Cancer sucks. No matter what type it is, who it happens to, or how well the recovery goes, it sucks. From a purely being alive perspective, this is a damn shame. From a far less important, I want Hal to play well and the Texans to win football games and be entertaining while winning football games perspective, it’s a stomach-churning bummer.
After being a seventh round pick in the 2014 NFL Draft, Hal carved out a starting role, moved from the slot corner position to starting at free safety, and did it all well enough to get a contract extension. Hal has been the only competent safety Houston has had during the Bill O’Brien era. D.J. Swearinger, Rahim Moore; Corey Moore, Kendrick Lewis, Marcus Gilchrist, AFC Defensive Player of the Month Quintin Demps...all of them have been inadequate options.
To play free safety in the NFL competently, you have to do three things: cover the middle of the field, be able to range from the center of the field to the short middle or sideline, and tackle in the open field to keep 30 yard gains from becoming touchdowns. Hal has been able to complete two of these aspects well. He’s a quick player who can cover the center of the field on his own, and he can help out linebackers who become crisp and blackened by opposing tight ends. He can also roam from the center of the field to the sideline to defend high-arching, sky-grazing, fade routes, and he can sit and jump on routes in the short center of the field.
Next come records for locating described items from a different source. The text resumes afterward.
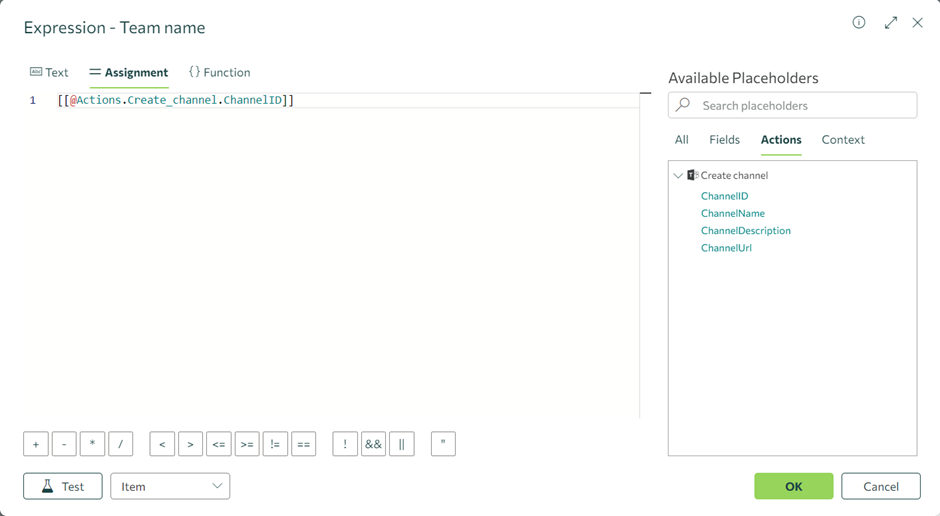The image size is (940, 516).
Task: Expand dialog with diagonal arrows icon
Action: click(x=891, y=23)
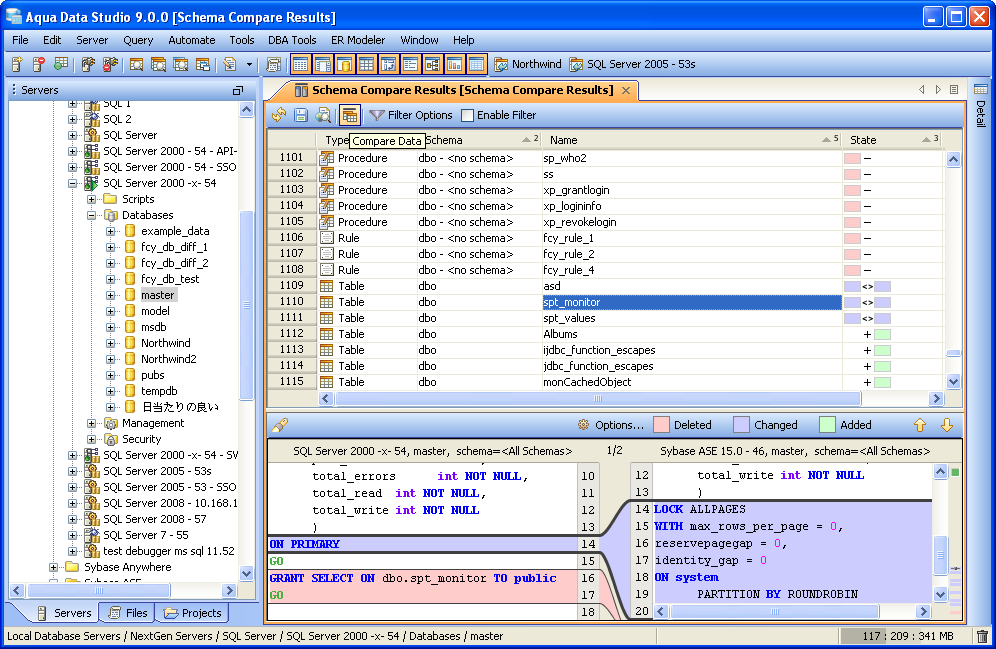The width and height of the screenshot is (996, 649).
Task: Click the trash can icon in status bar
Action: (x=982, y=636)
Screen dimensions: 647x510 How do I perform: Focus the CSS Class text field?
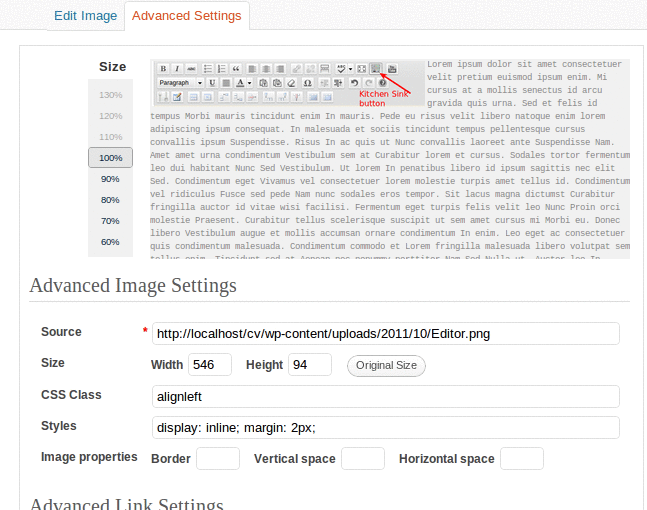click(x=385, y=396)
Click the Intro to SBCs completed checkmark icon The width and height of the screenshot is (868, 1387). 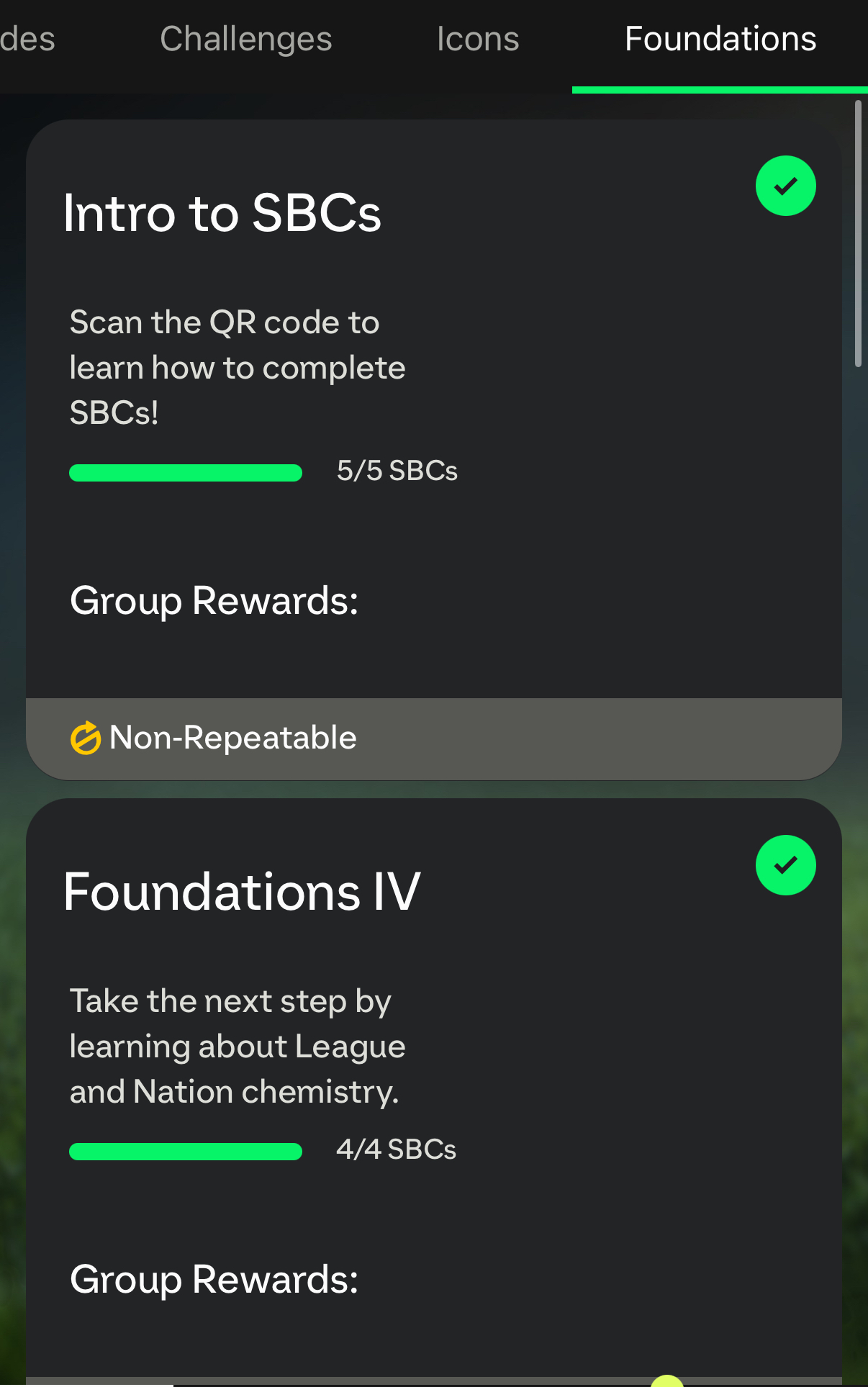pyautogui.click(x=786, y=186)
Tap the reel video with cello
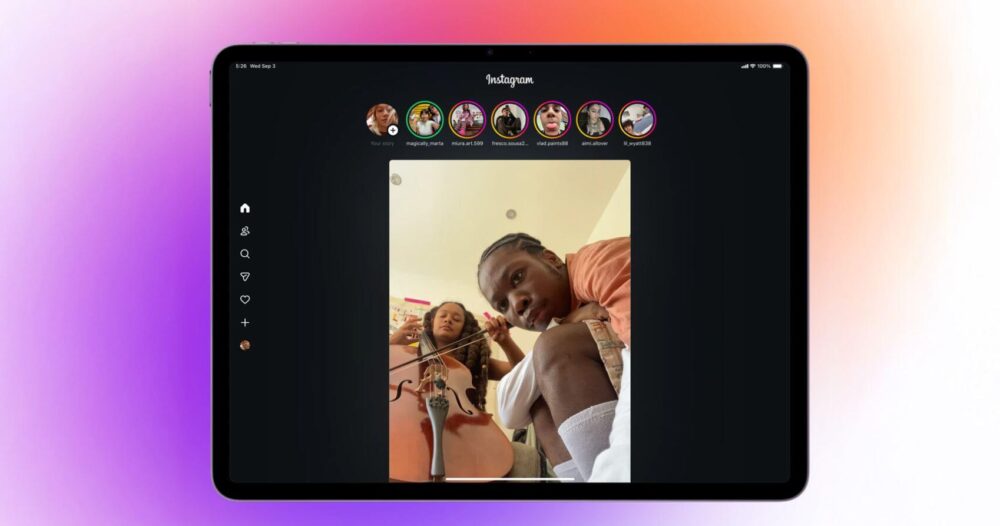 click(510, 320)
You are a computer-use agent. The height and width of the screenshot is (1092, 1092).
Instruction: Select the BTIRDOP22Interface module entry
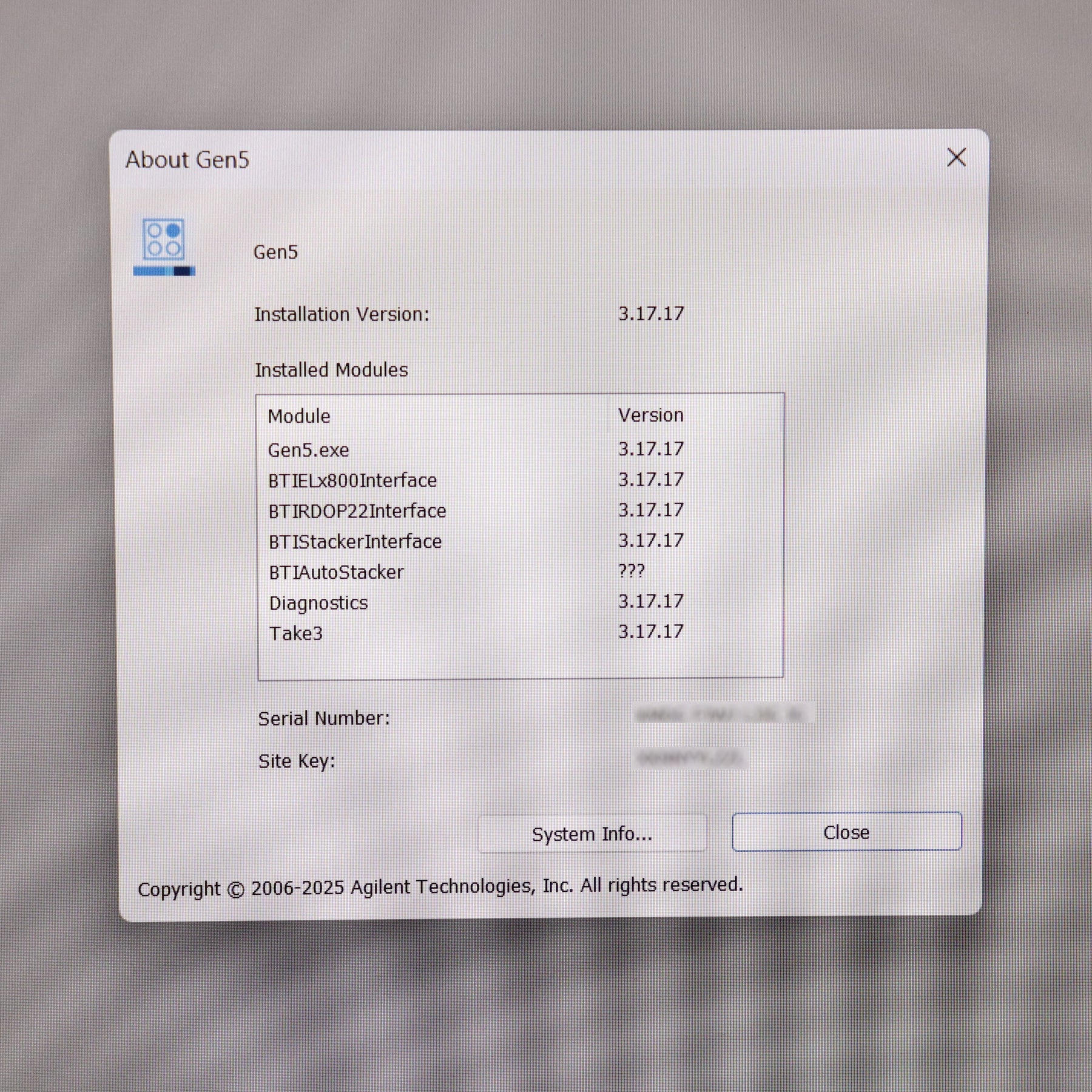(357, 510)
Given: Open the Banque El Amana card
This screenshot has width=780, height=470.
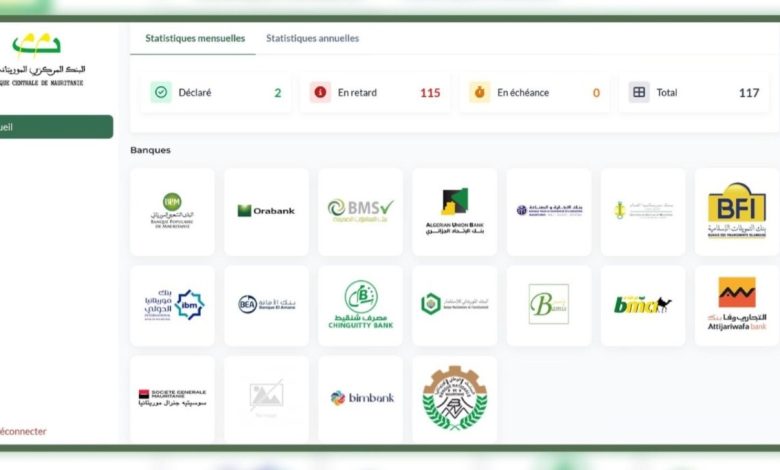Looking at the screenshot, I should click(x=266, y=305).
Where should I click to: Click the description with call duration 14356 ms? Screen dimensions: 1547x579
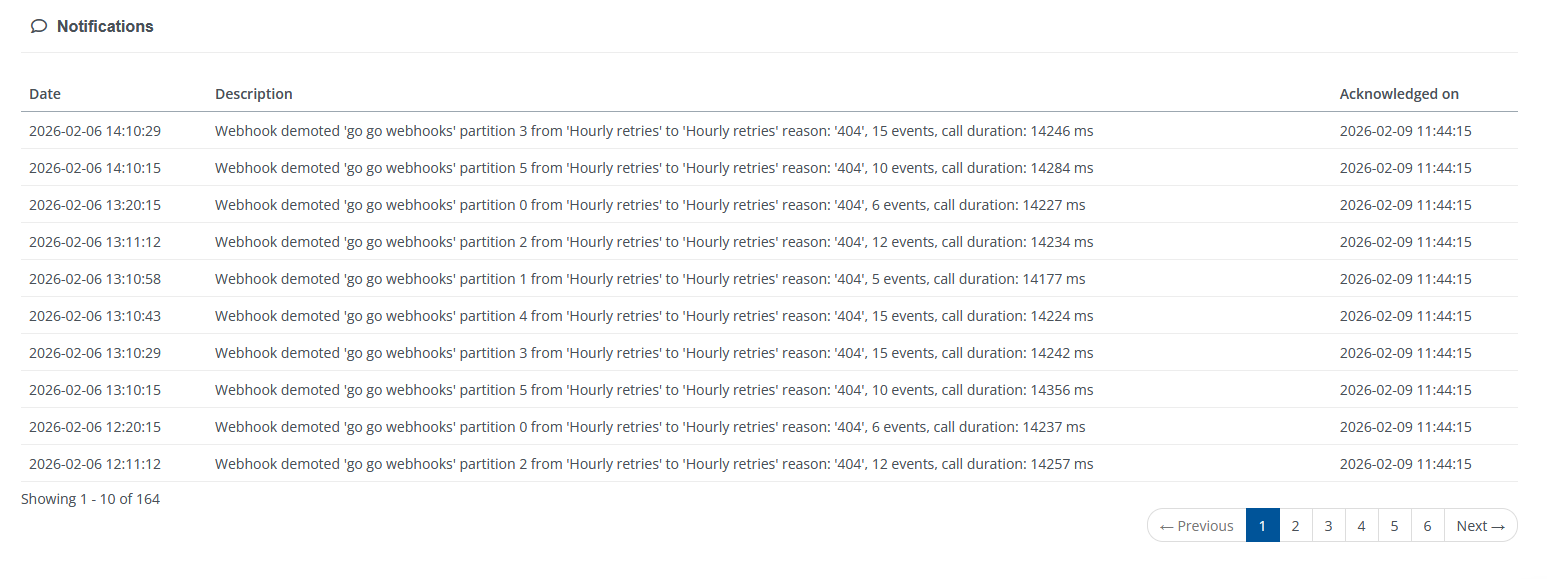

Hal’s biggest limitation is his size. At 5’10” and less than 200 pounds, tackling is a lot of leg grabbing and holding on. Sometimes it works. Other times, Hal looks like a squabbling child who isn’t getting his way in the big box retail store. The Raiders game in Mexico City from 2016 comes to mind. Watching him blitz in Mike Vrabel’s ‘don’t let the players do what they do best’ defense is another. Too often, Hal has allowed extra yards to accumulate past him, and too often has he missed tackles he needed to make.
However, this season, with two new safeties, Tyrann Mathieu and Justin Reid, Hal wouldn’t have been stuck mashing around in all that riff-raff as often. With quality strong safety play blitzing, killing screens, making tackles before they get to Hal, and covering the slot occasionally, Hal could do what he does best—fly around the center of the field and attack the ball as it travels to receivers. Add Romeo Crennel master maneuvering to that, and this could have been the year Hal jumped from competent but flawed player to a focal point of Houston’s secondary.
Entering the 2018 season, Hal was one of the players I was really excited to watch. The potential for growth was there. Defended passes turn a negative into a positive for the defense. Interceptions are fun, game-changing plays. The possibility of Hal nabbing a lot of both was possible.
Instead, being alive is a sad thing sometimes. Andre Hal is sick, and the 2018 season probably won’t happen for him. It’s terrible he lost one year. He shouldn’t have to lose another. Hopefully his body is working normally as soon as possible, and he can maximize his talents in a slightly different defense in 2019. Hal playing in, and us watching him in this defense, is something that we should have seen happen this year. Hopefully it will happen in 2019.